Rhythm is key to defining the narrative in “Air and Land,” “Way Up,” “Sheets,” and the previously noted “Queen D,” and given the absence of lyrics in this record, I think it’s all the more important to appreciate the effect that both tempo and the urgency of the instrumentation have on the mood of every song here. There’s a balance to the music that isn’t born of experimentalism alone; Go to Space Die is thoughtfully assembling the material as a suite of songs meant to be heard in a single sitting, which requires a lot more than the lashing attitude of a punk rocker, improvisational player, or anyone else normally known for rejecting the rulebook in any circumstances.

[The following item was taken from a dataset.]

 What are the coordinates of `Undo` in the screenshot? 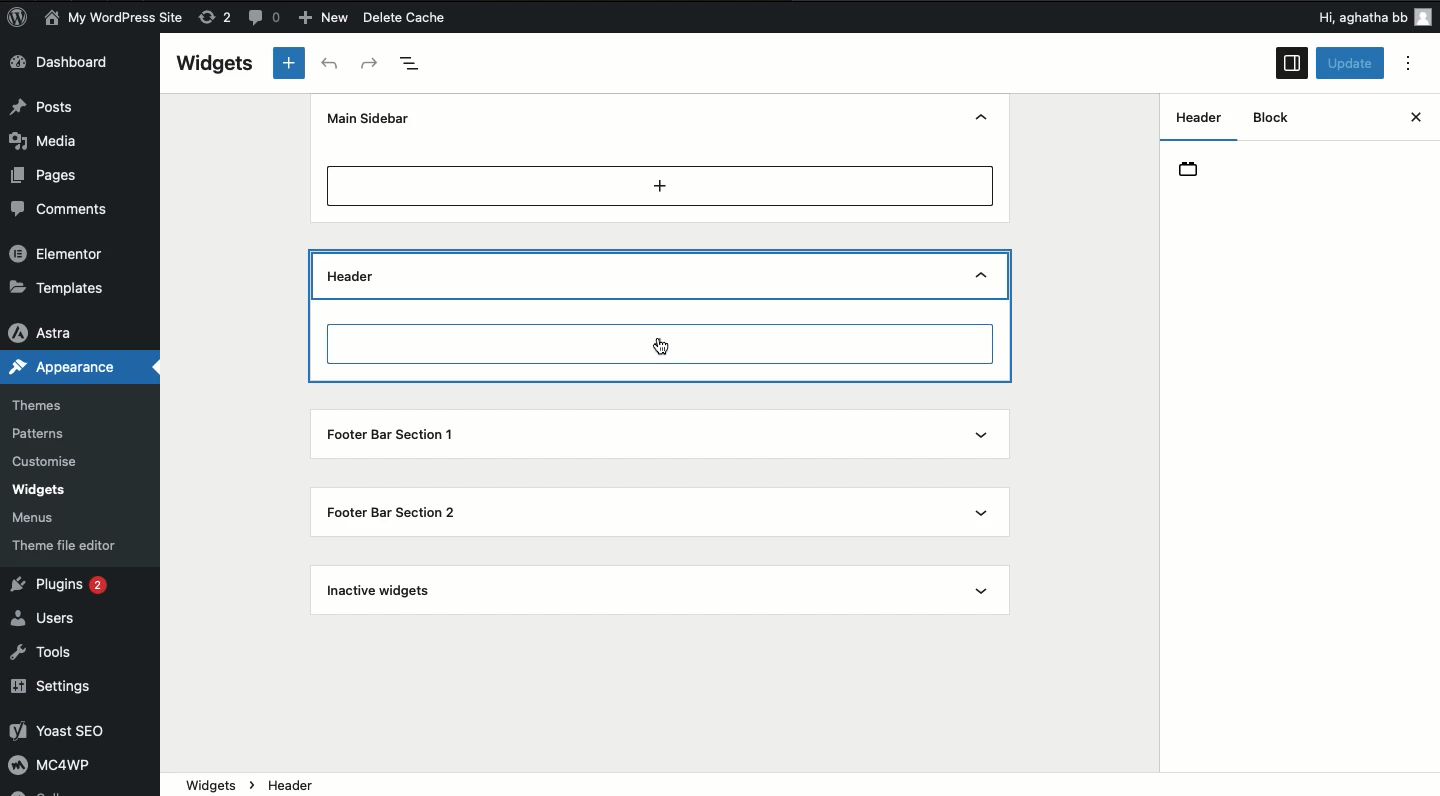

Listen to Red Air Don’t Care below
The depth of the storytelling in Red Air Don’t Care isn’t being shaped by the production quality, but I would be lying if I said the crystal clear audio we’re treated to in songs like “Spring Ahead” and “Jumpinthelake” didn’t make me dig the music here even more. There’s no searching for detail in this piece, because it’s already been fleshed out and presented at the forefront of the mix. It’s easy to see where a singer would have come in between the essence of this songcraft and the audience it was designed specifically for, and those who have an especially strong taste for instrumental music are likely to find this LP just about as addictive as any other vice you’d find from one continent to the next.
Go to Space Die submits a rather mind-blowingly meticulous and melodically charged offering in Red Air Don’t Care, and if you haven’t already given it a listen, I think you would be doing yourself a great disservice to avoid it this winter season. Taking inspiration from as much post-metal as it does some of the more avant-garde progressive works you could find in indie rock nowadays, Red Air Don’t Care doesn’t attempt to blind us with virtuosity nor pose like it’s a work of art not tethered to the foundations of raw rock n’ roll music. This is about expressing in the truest form that a musician plugged into amplifiers or sitting behind a set of drums can produce, and it’s definitely a winner in my book.